Compliance is a repeatable, full-disclosure process with a paper or electronic trail showing what F&I products were presented that qualify for a particular customer (no need to pitch credit life insurance on a cash deal), what the customer agreed to purchase and at what price. Prices are itemized and shown separately from monthly payments.
The results of those presentations and the customer's agreement to them are recorded on each relevant document.
“In other words, the worksheet, the buyer's order and the contacts are in synch,” Van Over says. “It is this transparency of the transaction you look for. If you do that, you mitigate the likelihood of lawsuits (from customers claiming they didn't know what they were buying).”
Dealers have two strong economic incentives for taking another look at their compliance processes.
One is avoiding fines and lawsuits that can cost violators tens of thousands of dollars.

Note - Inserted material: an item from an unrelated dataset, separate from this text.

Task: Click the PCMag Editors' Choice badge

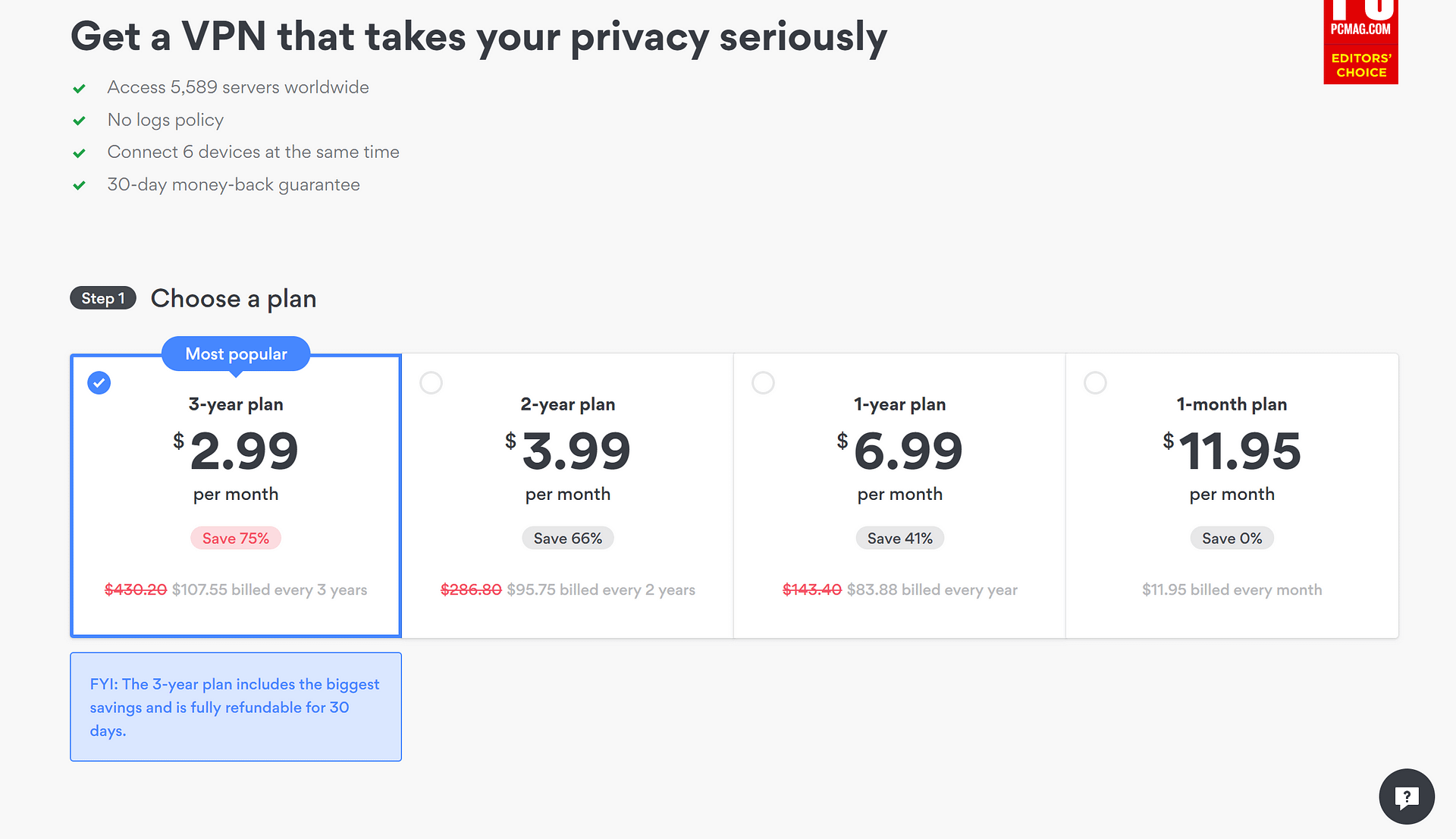Action: point(1360,42)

The other is that a compliant F&I office, that consistently presents all of its relevant products to every customer, can net up to 50% more profit per vehicle.
For a while now, dealers have used menus that offer a simpler and better presentation of F&I products. Electronic menus have improved effectiveness, accountability and compliance.

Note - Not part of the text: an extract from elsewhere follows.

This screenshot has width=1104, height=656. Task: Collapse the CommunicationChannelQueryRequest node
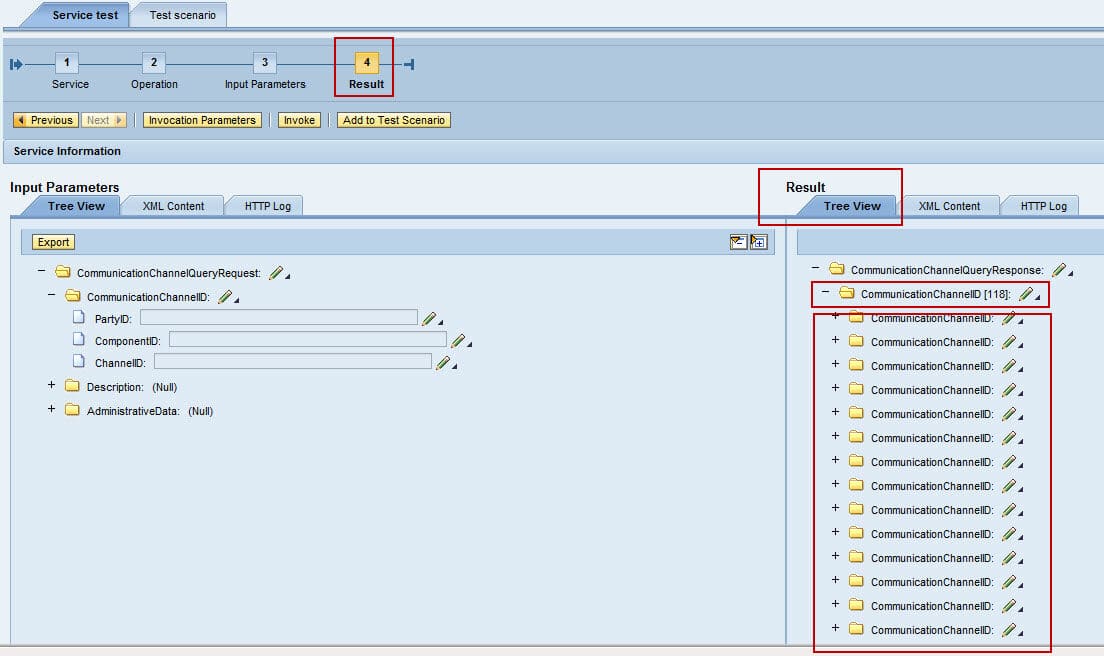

Still, menus are not a cure-all, says Dortch.
“If they are not designed in such way that segments out the different products — a menu to really be compliant needs to individually price products — a lot of menus still allow the F&I staff to pack payments,” he says. “And these packed products are often without value to a particular customer.”
Smile, You're On F&I Camera
Some compliant-conscious dealerships use video systems to record what is said and done with the customer in the F&I office.
Bob Elbrader is operations director for one such equipment provider, Intravision. Its system automatically starts and stops video cameras through dealer-management system (DMS) integration.
Elbrader says other systems allow the cameras to be turned on and off at the F&I staff's whim.
He says, “If a dealer is going to record F&I transactions, the dealer must do it right, which means having the right recording technology.
“The customer in the office must be informed that the transaction will be recorded. If the customer does not give his or her consent for the recording, the F&I office must get the OK from upper management to turn off the recorder.”
Less than 1% of customers decline the video recording. Many decline because they are criminal types using bogus or stolen identification or otherwise trying to pull a fast one, says Elbrader.
Dortch says many dealers and F&I staffers simply don't want F&I transactions video recorded. Although a recording indicates things are being done right in the F&I office, it also can be evidence of things being done wrong.
Other dealers believe it is too extreme and too unfriendly of a practice.
Training To Comply
Perhaps the best compliance assurance is a dealer committed to a fully compliant F&I office and an F&I staff trained in best practices, processes and procedures.
Such training needs to be ongoing because of staff turnover, changes in compliance laws and a constantly changing tide of F&I products.
Training needs to extend from the F&I office to the showroom, where acts of noncompliance often begin, as misinformed or overly enthusiastic vehicle sales people sometimes promise buyers things the dealership can't or shouldn't do.
Some of the modern-day equipment can help in the training.
For example, Elbrader says the Intravision recordings can be studied to identify procedures. F&I personnel can view their own recorded transactions to improve their presentations and rapport skills with customers.
Meanwhile, DealerTrack's DealWatch, an electronic deal jacket, allows dealership F&I personnel to examine components of a transaction (i.e., electronic signatures, credit-report pulls and customer product sign offs) as part of overall training and improving of practices.